Files
openscreen/docs/engineering/paddleocr-local-service.md
T
2026-05-28 07:07:30 +07:00

74 lines
1.8 KiB
Markdown

# PaddleOCR Local Service
OpenScreen calls OCR through a local HTTP service. The default endpoint is:
```text
http://127.0.0.1:8866/ocr
```
The app sends either `imageBase64` or `path` and expects OCR blocks:
```json
{
"blocks": [
{
"text": "Settings",
"confidence": 0.97,
"box": { "x": 120, "y": 80, "width": 90, "height": 24 }
}
]
}
```
## Install
Use a separate virtual environment because PaddleOCR and PaddlePaddle are large dependencies.
```powershell
python -m venv .venv-ocr
.\.venv-ocr\Scripts\Activate.ps1
python -m pip install --upgrade pip
python -m pip install -r tools\ocr\requirements.txt
```
If `paddle` is still missing after installing `paddleocr`, install the CPU PaddlePaddle wheel that matches your Python and OS from the official PaddlePaddle install guide.
## Run
```powershell
.\.venv-ocr\Scripts\Activate.ps1
$env:PADDLEOCR_DEVICE="cpu"
$env:PADDLEOCR_LANG="latin"
npm run ocr:paddle
```
Keep this terminal open while using the Guide OCR step in OpenScreen.
## Verify
```powershell
Invoke-WebRequest http://127.0.0.1:8866/health -UseBasicParsing
```
Expected healthy environment:
```json
{
"ok": true,
"paddleocrInstalled": true,
"paddleInstalled": true,
"engineReady": false,
"defaultLanguage": "latin"
}
```
`engineReady` becomes `true` after the first OCR request.
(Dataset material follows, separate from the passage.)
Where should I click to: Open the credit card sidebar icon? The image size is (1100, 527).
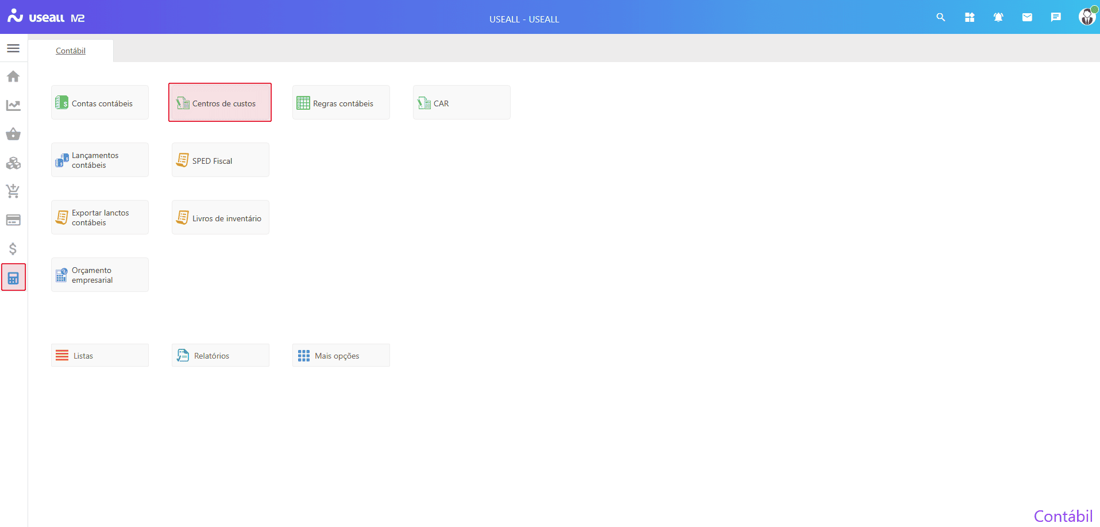point(13,220)
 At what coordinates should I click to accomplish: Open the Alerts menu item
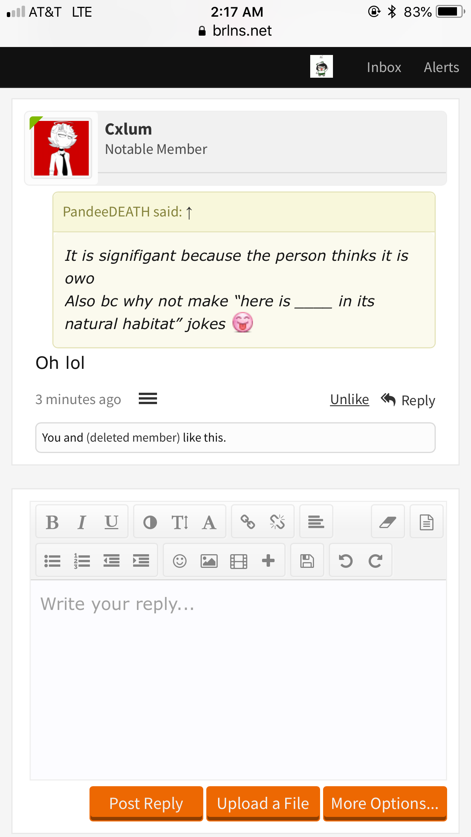point(441,67)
The first request can be slow because PaddleOCR downloads and loads models.
## Configuration
- `PADDLEOCR_DEVICE`: `cpu`, `gpu:0`, or another PaddleOCR device string.
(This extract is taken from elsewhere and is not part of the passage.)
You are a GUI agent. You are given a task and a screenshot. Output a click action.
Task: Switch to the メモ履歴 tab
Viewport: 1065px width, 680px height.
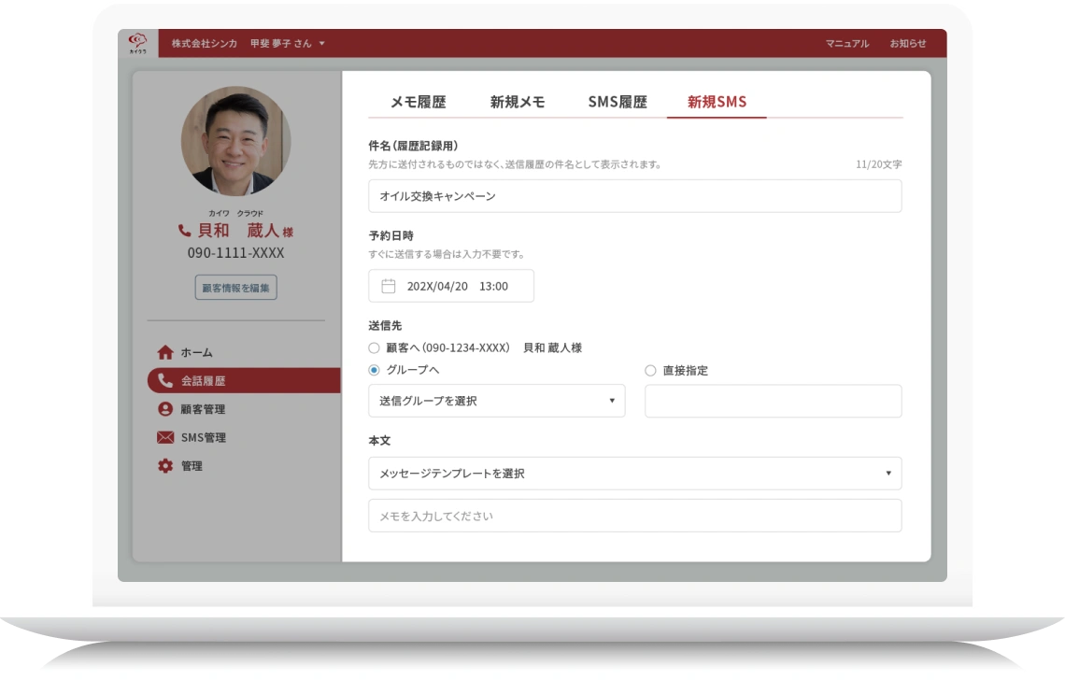tap(418, 103)
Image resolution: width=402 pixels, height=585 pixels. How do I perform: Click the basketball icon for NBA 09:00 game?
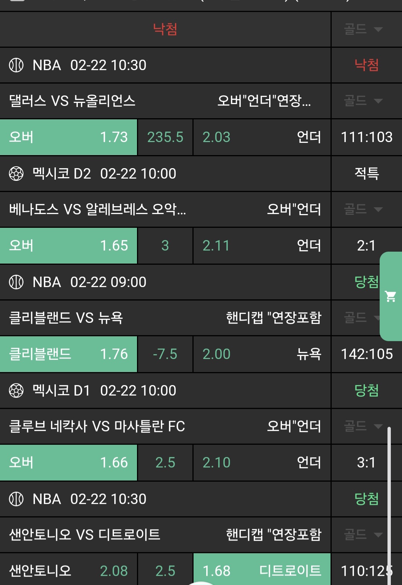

- `PADDLEOCR_LANG`: defaults to `latin`; this is preferred for Vietnamese UI text because it uses a Latin-script recognition model.
- `PADDLEOCR_VERSION`: defaults to `PP-OCRv5`.
- `PADDLEOCR_USE_MOBILE`: defaults to `1`; set to `0` to use the default/server models.
- `OPENSCREEN_GUIDE_OCR_URL`: OpenScreen OCR endpoint override; defaults to `http://127.0.0.1:8866`.